Well, as anyone who actively follows my LJ might have noticed (yes, I know the two of you are out there somewhere), Jed and I had a bit of an argument about whether or not any skill was involved in Dan getting 2nd place at the tourney this weekend. The argument then spilled onto IRC, and never got anywhere. I stood by my position that both luck and skill were involved in how well he did, while Jed contended that Dan had no skill whatsoever and that it was pure luck. Jad has since taken me off of his LJ friends list.

I find this odd.

See, the thing is, Dan is my friend, and one of my closest friends at that. Jed is also a good friend, though. There's a bit of bad blood between them, mostly on Jed's side. I'll be honest - I don't like seeing people slag on my friends and, for all intents and purposes, calling them incompetent - even when it's another friend doing it. At the same time, though, I also know that this is just Jed's nature. He's very competitive at L5R and takes the game very seriously, and I see how he would somehow take it as an insult of sorts when someone who he doesn't like much who rarely plays anymore does that well, especially when Jed didn't do as well. I don't agree that it's an insult, but I can try to put myself in Jed's shoes and see it that way.
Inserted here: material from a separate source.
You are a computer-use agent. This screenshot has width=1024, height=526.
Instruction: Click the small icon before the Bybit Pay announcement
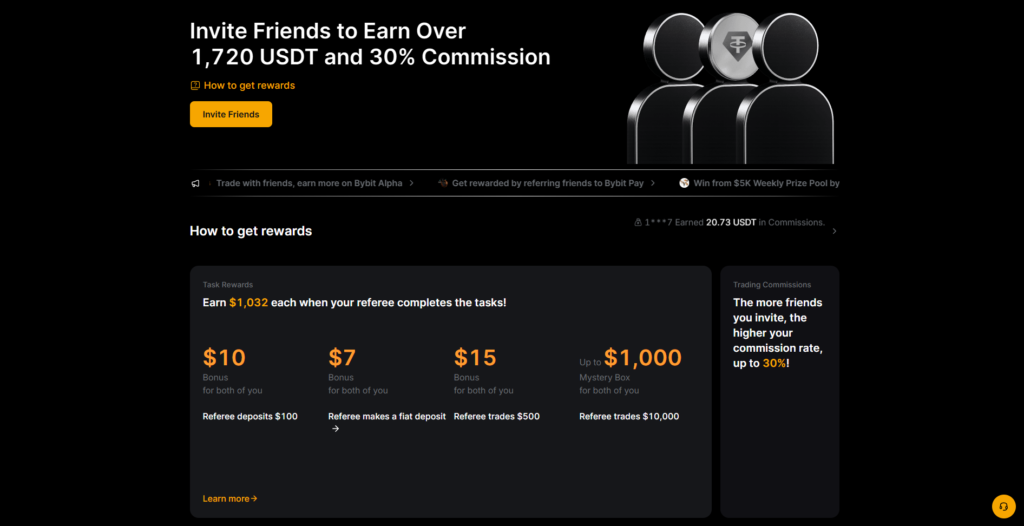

So what's my point? My point is that, multiple differences in viewpoints aside, Jed is still my friend, even if he might not consider me to be one right now. I don't hate Jed for his viewpoint. I don't like him dissing Dan, but Jed is Jed and Jed will do what Jed will do, and Jed will believe what Jed will believe, and there's not much I can do besides sticking up for my other friends and riding it out. I also know that underneath the apparent bitterness, bluster, and bravado that Jed displays at times, there's a very decent human being. A human being with flaws, sure, but hey, who isn't?

I mean, God knows I'm a walking dictionary of psychological problems - social anxiety, introvertedness, mild paranoia, and clinical depression - so who am I to judge Jed as a bad person?

So I'll wait and let things cool off, and maybe Jed will put me back on his friends' list, and maybe he won't, and Jed will do what Jed will do, and either way, it'll be all good.

---

Still reading Shinju. I keep coming up with ways to translate the novel into an L5R game, but with enough twists and turns to keep anyone who's read the book from picking it apart too easily. Or maybe I can spring it on an unsuspecting Garrett and Chris and Justin... people who are new to L5R. Maybe throw Kim and Seth into the mix. And Z, of course.

Those 6 people in one room gaming together.